SUD Santé Sociaux entend mettre en œuvre un syndicalisme de contre-pouvoir qui lie défense quotidienne des salarié-es et transformation de la société.
Un syndicalisme de lutte pour la construction d’un rapport de forces en vue de contrer les politiques capitalistes patronales et gouvernementales. Aujourd’hui il s’agit de créer des conditions d’actions efficaces pour imposer d’autres choix économiques et sociaux.

Rapport aux politiques

Le projet du syndicalisme SUD Santé Sociaux est basé sur la défense des droits individuels et collectifs des travailleur-euses, actifs/actives, chômeur-euses, précaires, des retraité-es et des sans-droits.

Dans ce contexte son rapport au politique est une question centrale, d’où l’importance de s’en saisir collectivement, afin que notre syndicalisme conserve sa liberté d’action et sa fonction de rempart face au capitalisme et à ses effets dévastateurs.

Le syndicalisme ne se situe pas en dehors de la sphère des politiques publiques, il est confronté aux conséquences des décisions des politiques, notamment en matière de santé, d’éducation, de logement, d’emploi… En tant que Syndicat de transformation sociale, SUD Santé Sociaux n’est donc pas un Syndicat neutre politiquement. En revanche, c’est un Syndicat indépendant politiquement : nous ne dépendons pas de l’analyse, des revendications ou du financement d’un parti politique.

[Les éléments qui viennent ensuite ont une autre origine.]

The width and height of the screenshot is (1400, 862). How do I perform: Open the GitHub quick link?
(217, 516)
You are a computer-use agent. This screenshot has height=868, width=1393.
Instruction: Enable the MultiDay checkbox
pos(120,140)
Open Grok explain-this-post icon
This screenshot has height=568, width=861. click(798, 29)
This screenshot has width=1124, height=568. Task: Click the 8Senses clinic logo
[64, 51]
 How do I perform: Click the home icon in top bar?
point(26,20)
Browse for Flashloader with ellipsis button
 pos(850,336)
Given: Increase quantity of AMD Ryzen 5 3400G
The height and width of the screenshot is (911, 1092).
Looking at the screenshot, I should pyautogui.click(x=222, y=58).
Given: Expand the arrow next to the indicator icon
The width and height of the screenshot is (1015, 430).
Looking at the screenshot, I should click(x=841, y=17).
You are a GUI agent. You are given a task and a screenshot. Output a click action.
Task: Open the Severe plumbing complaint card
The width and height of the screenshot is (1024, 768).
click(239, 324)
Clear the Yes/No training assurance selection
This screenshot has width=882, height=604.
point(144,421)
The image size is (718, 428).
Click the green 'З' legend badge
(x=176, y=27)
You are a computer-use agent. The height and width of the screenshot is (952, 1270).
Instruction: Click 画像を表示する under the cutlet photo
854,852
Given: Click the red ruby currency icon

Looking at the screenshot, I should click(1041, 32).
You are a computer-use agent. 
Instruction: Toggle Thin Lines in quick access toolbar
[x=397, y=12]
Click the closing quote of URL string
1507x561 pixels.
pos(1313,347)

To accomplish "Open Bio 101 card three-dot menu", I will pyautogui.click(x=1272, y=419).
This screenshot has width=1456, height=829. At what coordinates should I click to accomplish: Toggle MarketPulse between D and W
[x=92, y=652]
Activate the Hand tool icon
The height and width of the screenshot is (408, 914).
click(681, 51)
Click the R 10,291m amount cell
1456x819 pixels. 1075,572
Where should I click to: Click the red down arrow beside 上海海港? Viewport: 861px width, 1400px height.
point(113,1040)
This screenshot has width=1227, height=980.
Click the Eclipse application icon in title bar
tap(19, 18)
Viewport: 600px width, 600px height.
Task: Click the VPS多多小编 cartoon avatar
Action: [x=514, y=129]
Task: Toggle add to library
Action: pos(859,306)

Notre syndicalisme s’est construit dans un souci d’indépendance, afin d’éviter toute forme d’instrumentalisation idéologique. Il s’est développé grâce à son fonctionnement démocratique et aux luttes pour faire face aux nouvelles stratégies du capitalisme, financiarisation, privatisation, délocalisation et externalisation des unités de production.

Il ne s’interdit pas selon le moment d’agir avec des partis politiques quand il y va de la défense des intérêts des salarié-es comme ce fut le cas en 2005 lors du combat contre le Traité Constitutionnel Européen.

C’est dans ces conditions que SUD Santé Sociaux s’est construit, refusant tout compromis avec les politiques de gouvernance et ses courroies de transmission, à l’opposé de toute idée de cogestion avec les partis politiques, les tutelles ou les patron-nes.

Notre syndicalisme est vecteur de transformation sociale et indépendant. Il repose sur la démocratie, qui est, pour reprendre le vocabulaire de la charte d’Amiens : quotidienne et d’avenir.

Notre place dans les collectifs, acteurs - actrices de la société civile

Notre syndicalisme ne s’arrête pas à la porte du travail, il s’inscrit dans un mouvement global de luttes. Nous devons nous investir dans les collectifs qui se créent face à la mondialisation libérale et financière.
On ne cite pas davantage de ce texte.